WHAT IS REQUIRED =
All pictures are to be dropped, and the remaining data set down exactly.
(Beginning of PROVIDED DATA)
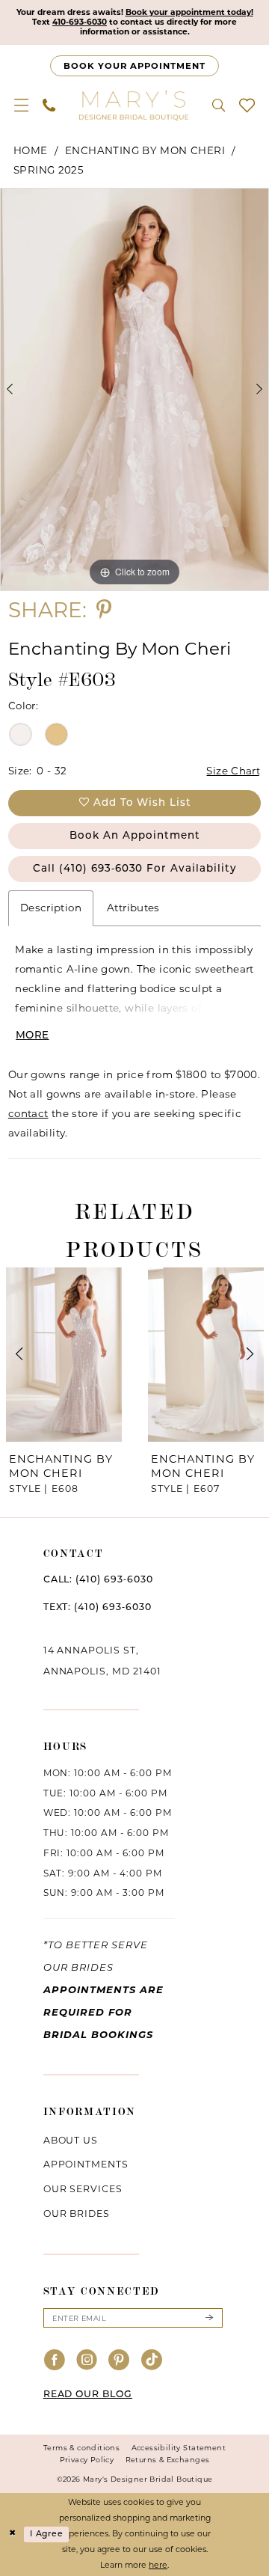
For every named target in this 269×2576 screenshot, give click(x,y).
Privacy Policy (87, 2460)
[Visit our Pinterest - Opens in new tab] (119, 2361)
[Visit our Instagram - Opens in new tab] (87, 2361)
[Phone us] (49, 105)
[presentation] (64, 1354)
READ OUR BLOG (87, 2394)
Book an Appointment (134, 836)
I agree (46, 2534)
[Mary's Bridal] (134, 104)
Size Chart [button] (233, 771)
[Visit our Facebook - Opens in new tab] (55, 2361)
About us (71, 2140)
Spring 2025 (48, 170)
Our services (83, 2188)
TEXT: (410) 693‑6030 (97, 1607)
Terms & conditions (81, 2448)
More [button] (32, 1036)
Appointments (86, 2164)
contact (28, 1113)
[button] (21, 105)
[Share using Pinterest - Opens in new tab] (104, 610)
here (158, 2565)
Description (50, 908)
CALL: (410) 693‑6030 (98, 1580)
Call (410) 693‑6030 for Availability (135, 869)
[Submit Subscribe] (208, 2318)
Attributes (133, 908)
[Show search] (218, 105)
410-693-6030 (79, 22)
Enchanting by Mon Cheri (145, 150)
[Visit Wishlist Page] (247, 105)
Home (30, 150)
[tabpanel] (134, 389)
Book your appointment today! (189, 12)
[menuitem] (21, 105)
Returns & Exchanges (168, 2460)
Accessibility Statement (179, 2448)
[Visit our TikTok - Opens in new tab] (152, 2361)
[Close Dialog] (12, 2534)
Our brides (77, 2213)
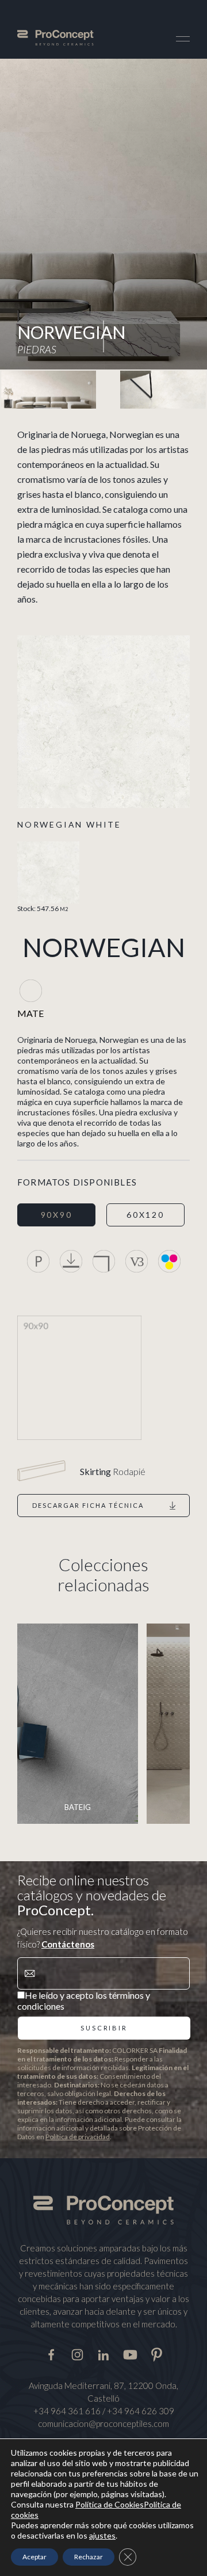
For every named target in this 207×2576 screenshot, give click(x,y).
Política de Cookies (109, 2504)
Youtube (130, 2353)
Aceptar (34, 2556)
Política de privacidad (77, 2136)
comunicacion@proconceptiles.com (103, 2423)
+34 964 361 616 (67, 2411)
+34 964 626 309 (140, 2411)
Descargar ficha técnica (88, 1505)
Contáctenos (67, 1944)
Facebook (51, 2353)
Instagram (77, 2353)
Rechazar (88, 2556)
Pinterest (157, 2353)
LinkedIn (104, 2353)
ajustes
(End of PROVIDED DATA)
ANSWER BOX =
For every named target in this 269×2576 screenshot, give click(x,y).
Privacy Policy (87, 2460)
[Visit our Pinterest - Opens in new tab] (119, 2361)
[Visit our Instagram - Opens in new tab] (87, 2361)
[Phone us] (49, 105)
[presentation] (64, 1354)
READ OUR BLOG (87, 2394)
Book an Appointment (134, 836)
I agree (46, 2534)
[Mary's Bridal] (134, 104)
Size Chart [button] (233, 771)
[Visit our Facebook - Opens in new tab] (55, 2361)
About us (71, 2140)
Spring 2025 (48, 170)
Our services (83, 2188)
TEXT: (410) 693‑6030 (97, 1607)
Terms & conditions (81, 2448)
More [button] (32, 1036)
Appointments (86, 2164)
contact (28, 1113)
[button] (21, 105)
[Share using Pinterest - Opens in new tab] (104, 610)
here (158, 2565)
Description (50, 908)
CALL: (410) 693‑6030 (98, 1580)
Call (410) 693‑6030 for Availability (135, 869)
[Submit Subscribe] (208, 2318)
Attributes (133, 908)
[Show search] (218, 105)
410-693-6030 (79, 22)
Enchanting by Mon Cheri (145, 150)
[Visit Wishlist Page] (247, 105)
Home (30, 150)
[tabpanel] (134, 389)
Book your appointment today! (189, 12)
[menuitem] (21, 105)
Returns & Exchanges (168, 2460)
Accessibility Statement (179, 2448)
[Visit our TikTok - Opens in new tab] (152, 2361)
[Close Dialog] (12, 2534)
Our brides (77, 2213)
For every named target in this 207×2576 screenshot, give click(x,y).
Política de Cookies (109, 2504)
Youtube (130, 2353)
Aceptar (34, 2556)
Política de privacidad (77, 2136)
comunicacion@proconceptiles.com (103, 2423)
+34 964 361 616 (67, 2411)
+34 964 626 309 (140, 2411)
Descargar ficha técnica (88, 1505)
Contáctenos (67, 1944)
Facebook (51, 2353)
Instagram (77, 2353)
Rechazar (88, 2556)
Pinterest (157, 2353)
LinkedIn (104, 2353)
ajustes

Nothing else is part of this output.